We shall be saying soon when we recite the Nicene Creed, ‘We look for the resurrection of the dead and the life of the world to come.’ What does that mean?

St Paul in our second lesson this morning from his epistle to the Thessalonians, tells us to look forward to the Second Coming of Christ, and to expect it to be imminent: ‘The Lord himself shall descend from heaven with a shout, with the voice of the archangel, and with the trump of God: and the dead in Christ shall rise first: Then we which are alive and remain shall be caught up together with them in the clouds, to meet the Lord in the air.’ [I Thessalonians 4: 16- 17]

There has been endless debate in the Church over the centuries about the apparent inconsistency between the expectation of St Paul and other contemporaries – that Christ would come again within the foreseeable future – and the simple fact that the end of the world has not yet come.

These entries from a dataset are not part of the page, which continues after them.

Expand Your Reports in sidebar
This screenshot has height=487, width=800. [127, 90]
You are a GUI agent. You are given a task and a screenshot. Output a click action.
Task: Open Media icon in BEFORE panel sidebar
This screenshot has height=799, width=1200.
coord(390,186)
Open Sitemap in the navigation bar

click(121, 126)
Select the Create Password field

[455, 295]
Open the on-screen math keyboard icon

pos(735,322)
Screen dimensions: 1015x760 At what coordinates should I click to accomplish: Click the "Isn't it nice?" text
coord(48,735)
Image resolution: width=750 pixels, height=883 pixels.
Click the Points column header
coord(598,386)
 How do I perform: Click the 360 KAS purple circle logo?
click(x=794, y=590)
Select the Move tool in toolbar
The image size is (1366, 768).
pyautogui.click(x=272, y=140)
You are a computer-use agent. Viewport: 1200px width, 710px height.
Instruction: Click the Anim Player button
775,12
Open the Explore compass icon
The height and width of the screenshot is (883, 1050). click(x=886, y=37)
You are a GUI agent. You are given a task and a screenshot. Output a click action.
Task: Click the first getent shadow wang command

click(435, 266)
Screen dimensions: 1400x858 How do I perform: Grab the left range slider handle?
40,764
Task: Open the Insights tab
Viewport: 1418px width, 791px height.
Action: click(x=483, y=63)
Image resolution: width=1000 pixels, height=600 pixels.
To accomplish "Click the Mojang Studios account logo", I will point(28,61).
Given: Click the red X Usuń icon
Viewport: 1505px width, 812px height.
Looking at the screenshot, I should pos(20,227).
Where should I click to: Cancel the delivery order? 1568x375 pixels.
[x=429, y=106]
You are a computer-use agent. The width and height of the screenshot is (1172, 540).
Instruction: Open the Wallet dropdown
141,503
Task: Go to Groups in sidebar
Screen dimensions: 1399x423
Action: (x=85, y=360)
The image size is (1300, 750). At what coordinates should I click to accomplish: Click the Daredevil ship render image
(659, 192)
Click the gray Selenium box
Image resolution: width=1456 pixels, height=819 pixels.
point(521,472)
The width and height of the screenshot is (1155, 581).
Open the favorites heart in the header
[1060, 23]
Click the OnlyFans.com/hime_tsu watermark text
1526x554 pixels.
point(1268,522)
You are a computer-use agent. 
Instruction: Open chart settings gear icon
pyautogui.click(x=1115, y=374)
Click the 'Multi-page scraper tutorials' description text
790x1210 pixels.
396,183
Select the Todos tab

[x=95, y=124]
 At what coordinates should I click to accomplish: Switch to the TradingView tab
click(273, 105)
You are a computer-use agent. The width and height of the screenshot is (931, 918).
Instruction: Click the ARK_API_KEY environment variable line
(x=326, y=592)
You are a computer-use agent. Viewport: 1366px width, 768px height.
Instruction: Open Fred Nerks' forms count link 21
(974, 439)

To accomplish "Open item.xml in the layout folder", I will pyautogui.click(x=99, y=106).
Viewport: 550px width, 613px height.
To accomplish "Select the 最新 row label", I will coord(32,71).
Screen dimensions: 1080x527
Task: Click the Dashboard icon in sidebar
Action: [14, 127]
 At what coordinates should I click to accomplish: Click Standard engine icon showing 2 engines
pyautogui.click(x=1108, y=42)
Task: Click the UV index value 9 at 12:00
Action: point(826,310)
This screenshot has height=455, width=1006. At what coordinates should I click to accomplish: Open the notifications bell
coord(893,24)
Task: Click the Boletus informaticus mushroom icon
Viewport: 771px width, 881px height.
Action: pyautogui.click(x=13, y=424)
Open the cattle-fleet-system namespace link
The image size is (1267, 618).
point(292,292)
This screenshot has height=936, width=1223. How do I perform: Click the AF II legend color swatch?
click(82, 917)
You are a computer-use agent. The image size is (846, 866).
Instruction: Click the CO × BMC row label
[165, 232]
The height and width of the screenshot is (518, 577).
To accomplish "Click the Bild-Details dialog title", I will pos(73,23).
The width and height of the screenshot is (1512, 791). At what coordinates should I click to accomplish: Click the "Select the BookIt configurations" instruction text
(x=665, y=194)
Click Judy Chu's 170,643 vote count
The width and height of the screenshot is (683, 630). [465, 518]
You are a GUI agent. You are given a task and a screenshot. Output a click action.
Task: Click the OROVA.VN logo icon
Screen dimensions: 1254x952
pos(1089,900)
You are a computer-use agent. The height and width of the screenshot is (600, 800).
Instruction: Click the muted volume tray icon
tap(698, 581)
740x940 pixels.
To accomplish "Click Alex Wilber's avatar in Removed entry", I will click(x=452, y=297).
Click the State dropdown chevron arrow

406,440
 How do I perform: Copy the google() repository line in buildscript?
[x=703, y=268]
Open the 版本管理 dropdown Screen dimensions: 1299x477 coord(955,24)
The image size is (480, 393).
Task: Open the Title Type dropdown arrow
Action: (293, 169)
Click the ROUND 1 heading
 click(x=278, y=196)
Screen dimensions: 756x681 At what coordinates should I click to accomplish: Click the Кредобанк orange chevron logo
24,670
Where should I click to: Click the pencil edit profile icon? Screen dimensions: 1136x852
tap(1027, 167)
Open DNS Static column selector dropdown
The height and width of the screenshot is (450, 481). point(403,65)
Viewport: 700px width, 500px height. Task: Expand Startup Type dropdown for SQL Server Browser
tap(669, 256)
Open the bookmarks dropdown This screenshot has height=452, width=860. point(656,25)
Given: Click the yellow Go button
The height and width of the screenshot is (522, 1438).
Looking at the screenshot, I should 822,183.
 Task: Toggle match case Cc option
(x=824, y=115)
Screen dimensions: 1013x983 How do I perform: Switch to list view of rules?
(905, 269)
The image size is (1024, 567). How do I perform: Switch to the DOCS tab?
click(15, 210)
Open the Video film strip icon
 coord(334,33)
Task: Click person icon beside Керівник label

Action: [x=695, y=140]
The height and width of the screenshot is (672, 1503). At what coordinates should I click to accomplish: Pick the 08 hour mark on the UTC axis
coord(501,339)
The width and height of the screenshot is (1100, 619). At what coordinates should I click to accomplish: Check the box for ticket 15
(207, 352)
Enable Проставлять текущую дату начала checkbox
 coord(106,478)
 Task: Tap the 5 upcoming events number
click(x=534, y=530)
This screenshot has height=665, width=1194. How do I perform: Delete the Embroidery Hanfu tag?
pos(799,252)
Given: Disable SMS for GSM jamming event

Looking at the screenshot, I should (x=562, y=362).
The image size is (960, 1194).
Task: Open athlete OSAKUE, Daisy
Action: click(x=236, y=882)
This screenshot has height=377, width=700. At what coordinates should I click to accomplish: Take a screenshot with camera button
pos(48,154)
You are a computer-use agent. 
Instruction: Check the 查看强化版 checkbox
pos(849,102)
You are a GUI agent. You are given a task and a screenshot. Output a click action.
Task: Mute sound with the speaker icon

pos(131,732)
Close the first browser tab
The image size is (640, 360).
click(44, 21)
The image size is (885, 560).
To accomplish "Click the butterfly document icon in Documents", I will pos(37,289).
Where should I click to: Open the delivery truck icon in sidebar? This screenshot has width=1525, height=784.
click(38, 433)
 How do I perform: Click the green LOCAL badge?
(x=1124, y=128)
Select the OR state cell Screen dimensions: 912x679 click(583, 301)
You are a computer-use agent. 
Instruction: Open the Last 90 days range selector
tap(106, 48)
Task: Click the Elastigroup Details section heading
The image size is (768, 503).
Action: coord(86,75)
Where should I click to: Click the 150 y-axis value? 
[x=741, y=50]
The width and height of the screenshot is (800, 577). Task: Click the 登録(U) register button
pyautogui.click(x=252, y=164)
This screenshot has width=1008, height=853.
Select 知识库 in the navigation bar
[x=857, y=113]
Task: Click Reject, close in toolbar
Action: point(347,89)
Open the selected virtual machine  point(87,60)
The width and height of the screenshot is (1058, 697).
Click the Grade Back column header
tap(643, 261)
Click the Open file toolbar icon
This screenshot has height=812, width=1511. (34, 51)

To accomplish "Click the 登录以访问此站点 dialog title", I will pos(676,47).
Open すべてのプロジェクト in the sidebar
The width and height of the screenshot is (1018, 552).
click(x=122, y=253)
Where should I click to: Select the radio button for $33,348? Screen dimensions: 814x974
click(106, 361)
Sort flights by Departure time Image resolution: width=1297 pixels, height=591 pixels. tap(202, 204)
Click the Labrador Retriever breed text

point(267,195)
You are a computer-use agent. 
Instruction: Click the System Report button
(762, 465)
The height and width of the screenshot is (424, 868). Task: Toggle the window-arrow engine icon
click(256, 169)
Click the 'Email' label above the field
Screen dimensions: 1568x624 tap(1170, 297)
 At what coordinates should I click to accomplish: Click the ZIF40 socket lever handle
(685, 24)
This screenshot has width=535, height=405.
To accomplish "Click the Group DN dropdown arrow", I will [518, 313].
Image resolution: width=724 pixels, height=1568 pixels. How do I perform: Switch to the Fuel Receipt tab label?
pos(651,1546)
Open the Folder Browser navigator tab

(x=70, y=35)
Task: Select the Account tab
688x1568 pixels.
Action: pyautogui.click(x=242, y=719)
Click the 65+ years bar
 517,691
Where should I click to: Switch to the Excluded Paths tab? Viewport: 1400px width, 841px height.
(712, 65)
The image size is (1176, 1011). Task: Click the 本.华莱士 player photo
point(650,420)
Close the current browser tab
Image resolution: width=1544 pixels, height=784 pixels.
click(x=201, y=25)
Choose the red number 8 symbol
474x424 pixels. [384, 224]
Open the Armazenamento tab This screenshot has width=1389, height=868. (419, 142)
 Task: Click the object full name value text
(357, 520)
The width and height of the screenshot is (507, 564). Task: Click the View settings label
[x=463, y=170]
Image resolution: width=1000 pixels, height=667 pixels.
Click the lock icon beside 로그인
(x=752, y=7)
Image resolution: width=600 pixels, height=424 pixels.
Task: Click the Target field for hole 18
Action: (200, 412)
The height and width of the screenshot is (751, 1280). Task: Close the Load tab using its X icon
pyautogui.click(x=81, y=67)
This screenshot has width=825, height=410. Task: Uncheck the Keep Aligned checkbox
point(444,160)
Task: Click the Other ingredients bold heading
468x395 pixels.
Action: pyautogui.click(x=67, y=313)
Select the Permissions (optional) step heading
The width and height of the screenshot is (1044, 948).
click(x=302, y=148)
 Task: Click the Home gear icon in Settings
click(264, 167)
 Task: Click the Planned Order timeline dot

Whether St Matthew has modified or adapted the original parable of Jesus is debated, but the parable as he records it seems to be aware of anxiety about a delay in the Parousia. The bridegroom will come, he is saying. You must be prepared. He may come at the most unexpected time – at midnight – but be prepared. If you are not prepared, do not expect to gain entry to the Kingdom. The Lord will say he knows you not.

Eccentrics continue to predict the end of the world this year or next. Meanwhile, scientists suggest that the earth is 4.5 billion years old and that four billion years from now the increase in the Earth's surface temperature will mean that most if not all the life on the surface will be extinct. They say the most probable fate of the planet is absorption by the Sun in about 7.5 billion years, after the star has become a red giant. So, there may be a little time to go. Or perhaps we shall destroy the planet ourselves, or at least human life, far sooner.

The real meaning of crisis, is point of decision or point of judgement. A crisis then is a test of our judgement and the final crisis, beyond our death, will be when our own judgement, our own decisions, our way of life, is subjected to the ultimate judgement of our Lord Jesus Christ himself. And that moment may, almost certainly will, catch us unawares. So, the parable means something real and important whatever our view of the end of the world.

You may feel that a debate about the Second Coming makes little practical difference to you, that what really matters is that in countless ways our Lord Jesus Christ is present with us already. He meets us in his Word, read and proclaimed, in the Sacraments, in the Christian community, the Church which is the Body of Christ. He meets us in our neighbour, and teaches us who is our neighbour. He meets us in those in need. He meets us in moments of crisis, giving us through his Holy Spirit strength and power. He will meet us again when our own final moment of crisis comes, when we stand before him as our Judge. Our own end will come. We shall surely die. We should pray God that it will not be like the end Guy Fawkes had planned for King James I in 1605.

So, be prepared. And how do we prepare? We come close to our Lord, in all the ways he is present to us, through the Church and through the world. We come to the sacrament with heart humble and disposition expectant. Open our heart and life to him. Let his love flow. He will not shut the door on us.